La città eco-futuristiche di Callebaut salveranno il pianeta

Perché dopo aver abitato la terra e averla distrutta l’unica soluzione sarà quella di abitare il mare, già di per se inquinato grazie all’uomo. E anche se lo scenario si dimostra tragico la visione di Vincent Callebaut è futuristica e affascinante. Le case del futuro verranno costruite in ambiente marino considerando anche l’allarme climatico in relazione all’innalzamento dei mari.

Vincent Callebaut, la città del futuro "Aequorea"
Vincent Callebaut, la città del futuro “Aequorea”

La progettazione degli edifici di Vincent Callebaut è stata fatta interamente con la stampa 3D in rispetto dell’ambiente con rifiuti plastici in un biomateriale composto anche da alghe. La sua è un’architettura archibiotica e presenta le strutture come vere e propri organismi viventi che crescono in mare come se fossero conchiglie, soprattutto grazie alla calcificazione utilizzando membrane per filtrare l’acqua e le alghe per creare energia e l’autosufficienza.

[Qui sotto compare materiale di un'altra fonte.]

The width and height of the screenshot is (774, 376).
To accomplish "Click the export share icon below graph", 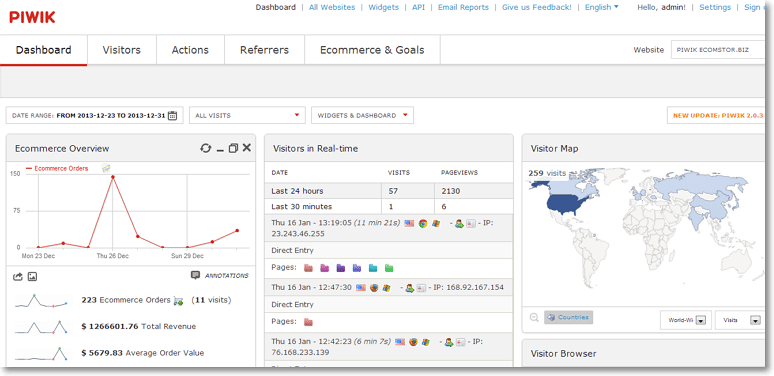I will point(18,277).
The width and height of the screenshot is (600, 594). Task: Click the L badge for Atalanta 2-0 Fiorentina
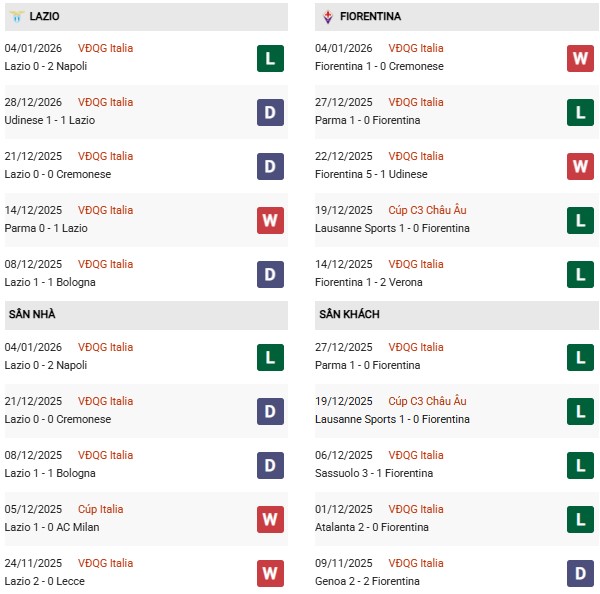[x=580, y=519]
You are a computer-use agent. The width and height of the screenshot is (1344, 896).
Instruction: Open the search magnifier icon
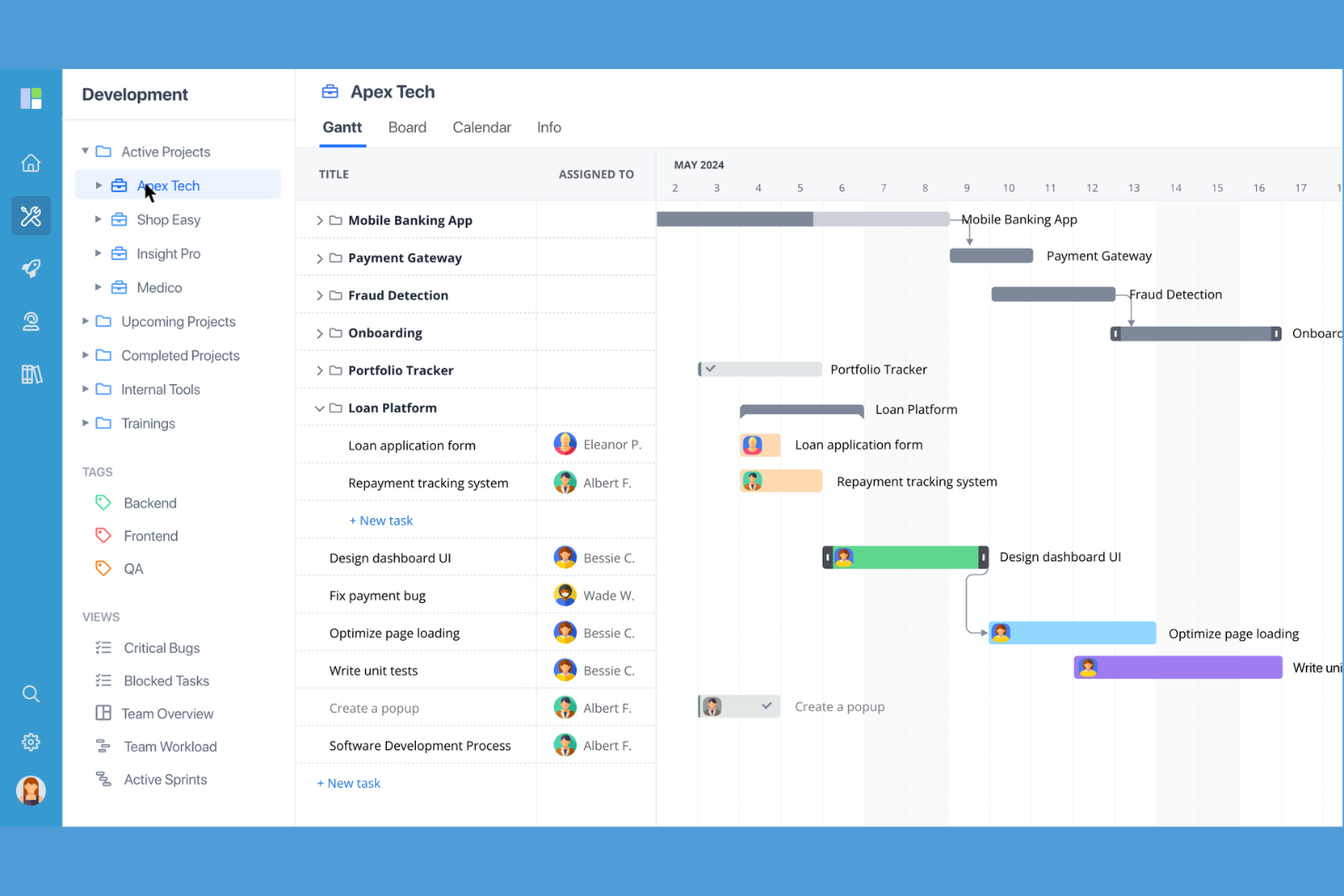(31, 694)
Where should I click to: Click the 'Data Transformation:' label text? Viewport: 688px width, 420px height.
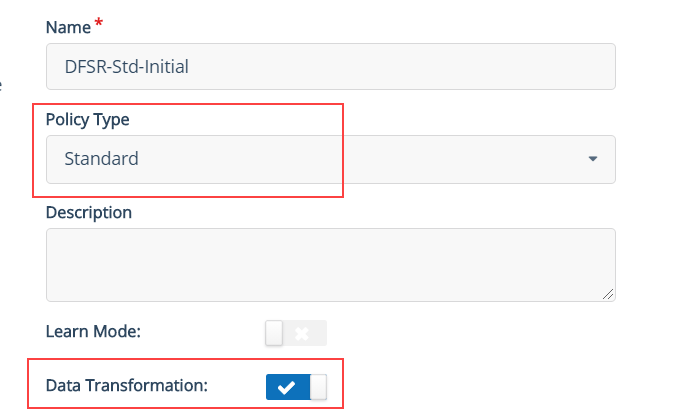(126, 385)
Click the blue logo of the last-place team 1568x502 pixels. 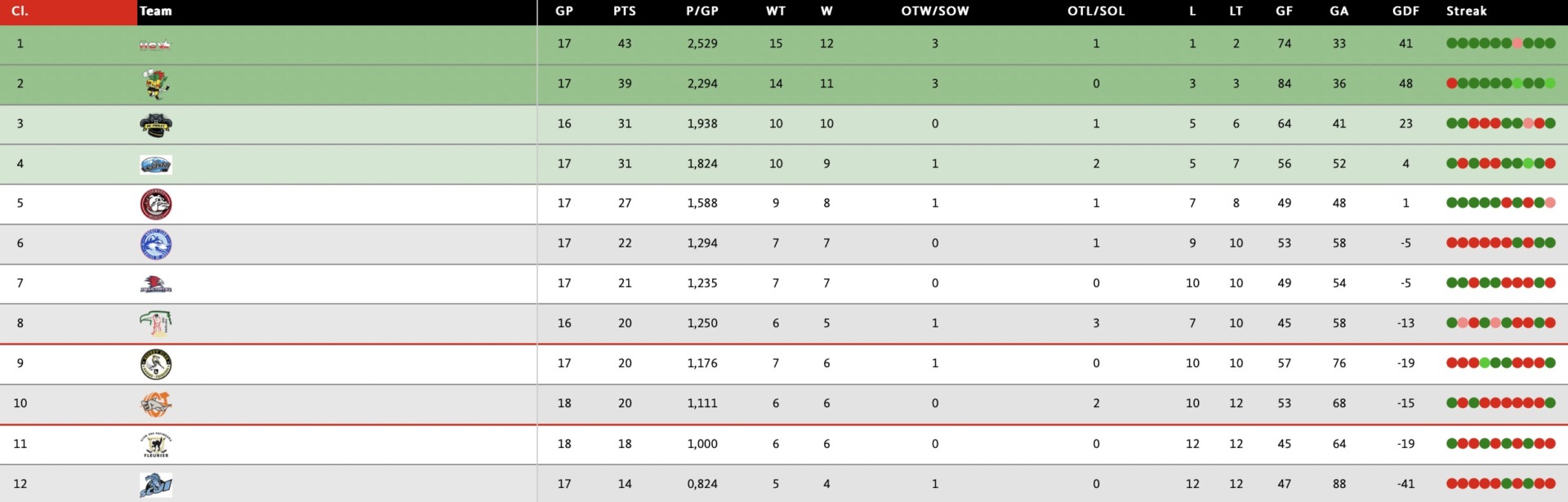click(x=156, y=485)
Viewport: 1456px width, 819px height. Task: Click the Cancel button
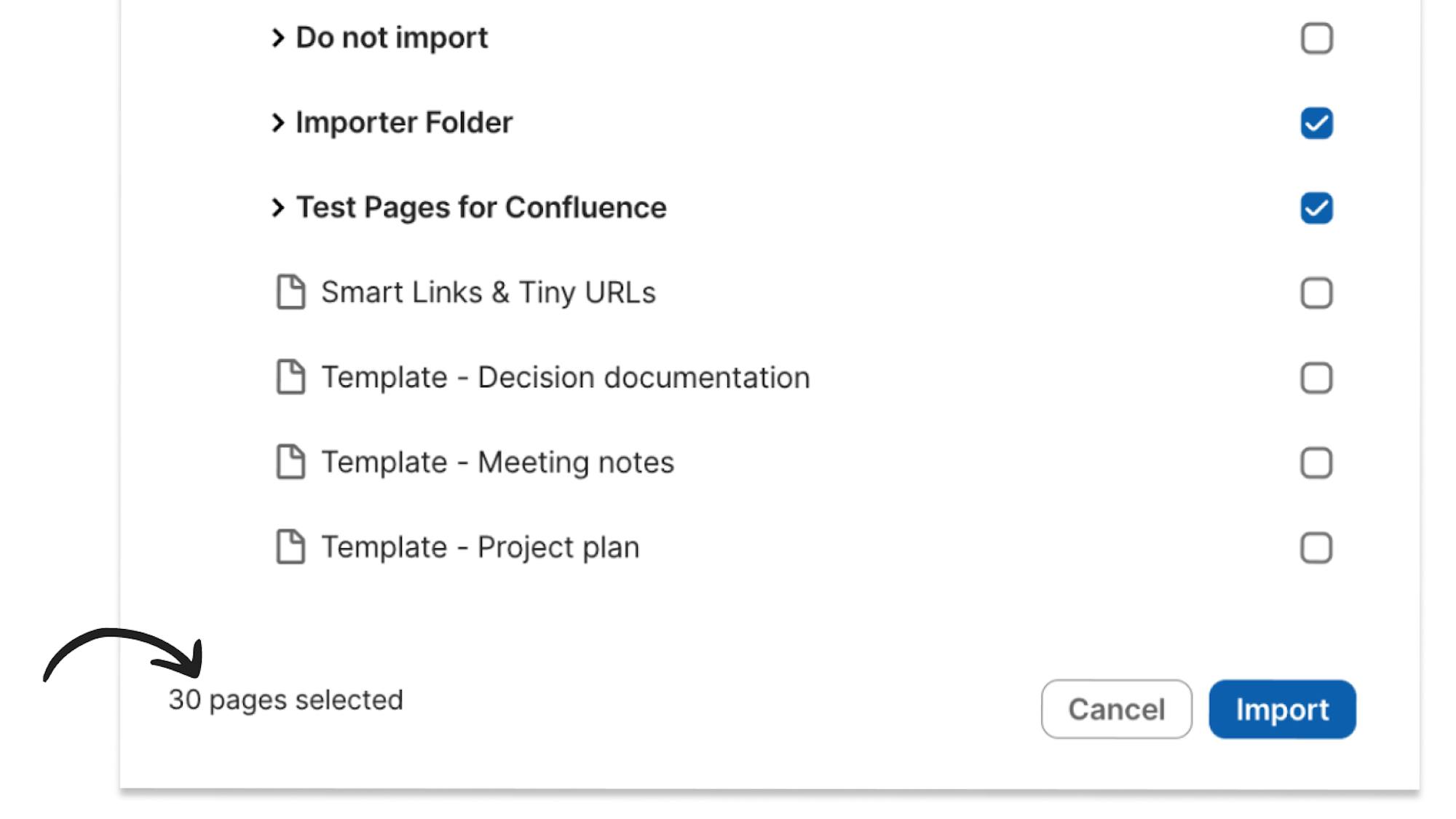(1116, 709)
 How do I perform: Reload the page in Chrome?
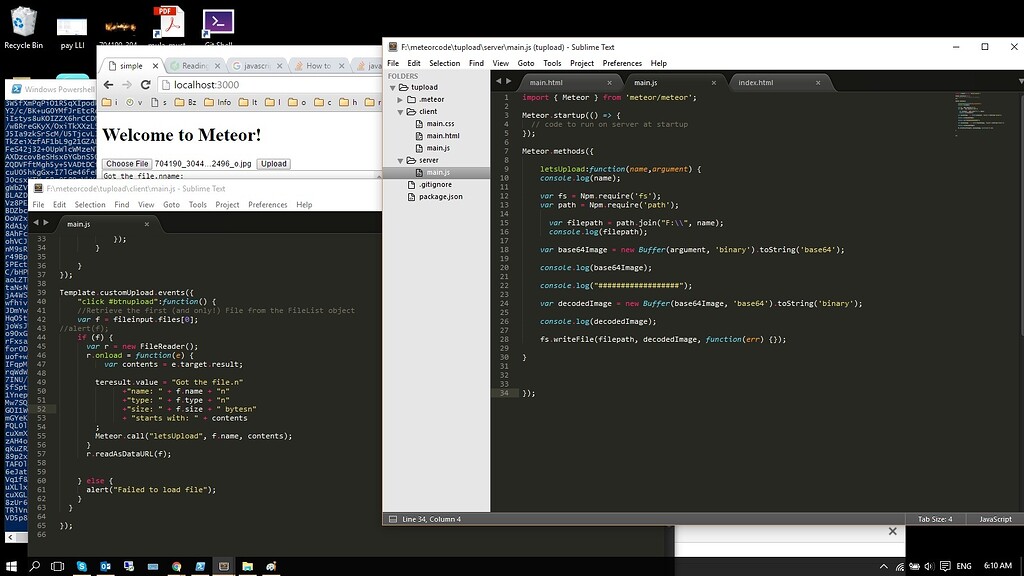[x=147, y=85]
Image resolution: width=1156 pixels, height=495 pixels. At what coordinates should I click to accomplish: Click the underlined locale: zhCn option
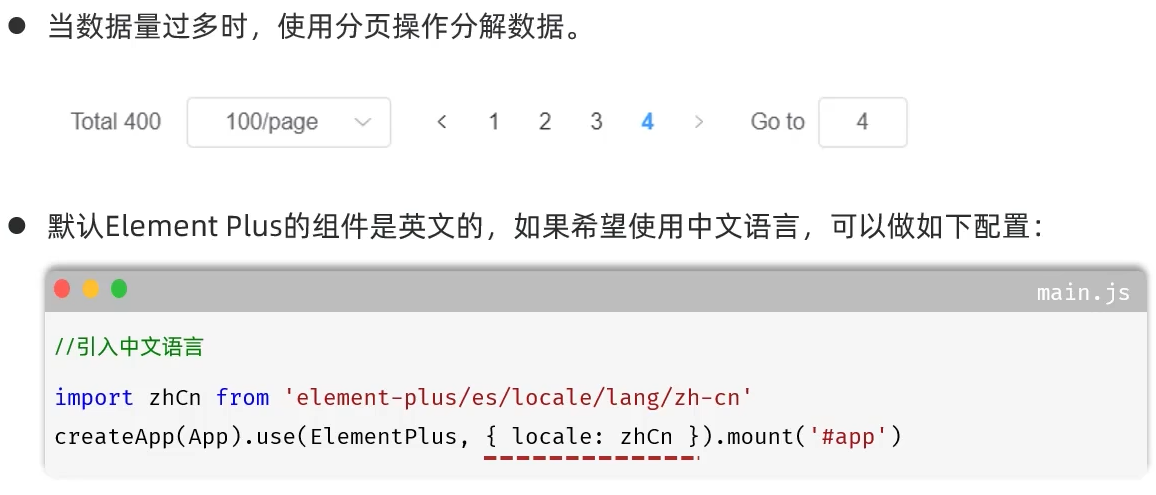[592, 437]
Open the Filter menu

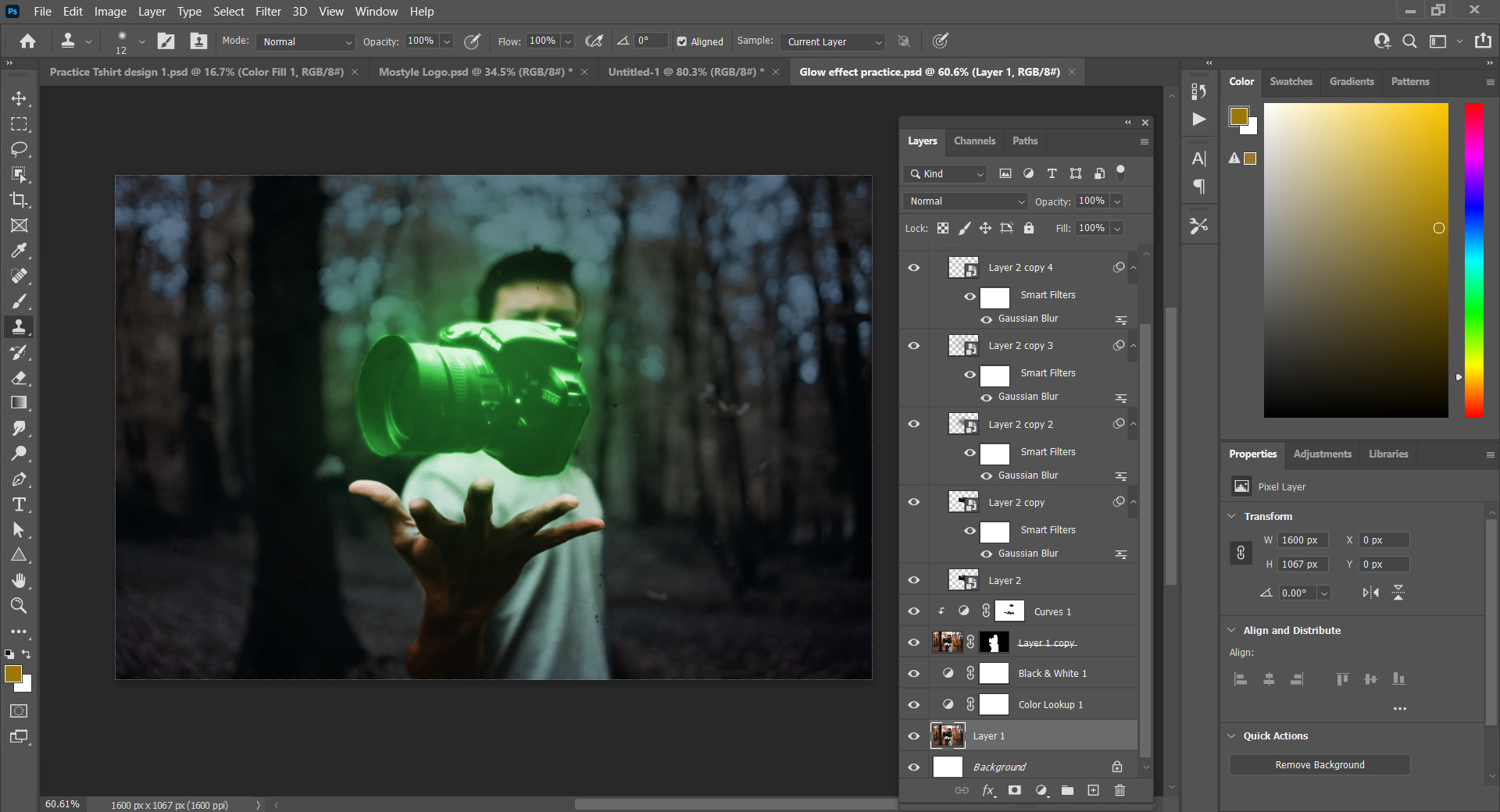(x=267, y=11)
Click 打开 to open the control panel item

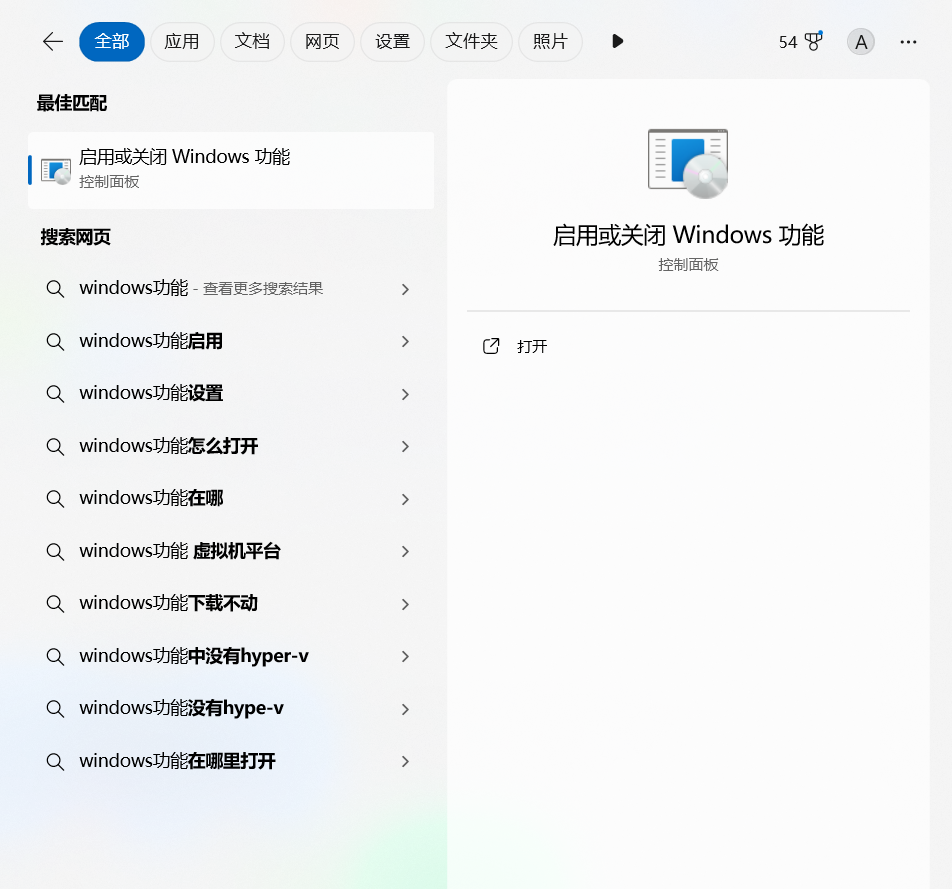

Il visionario design francese ha la risposta a tutti i problemi legati all’ambiente: porre fine alla battaglia dei combustibili fossili e ai conflitti relativi alle risorse energetiche. Lo scenario che Callebaut ha descritto sul suo sito è utopia pura: la sua cittadina immaginaria si chiama “Aequorea” e nella sua mente è collocata in Brasile. Il modello ideale di città proposto dal francese è stato applicato anche a metropoli come Parigi. Il suo progetto si chiama “2050 Paris Smart City” che si propone di ridurre entro il 2050 emissioni inquinanti e nocive. Si tratta di otto tipologie di grattacieli ultramoderni, avveniristici e molto sostenibili, con elevati standard ecologici e anche capaci di integrarsi nel paesaggio urbano che potrebbero trasformarsi nella naturale prosecuzione.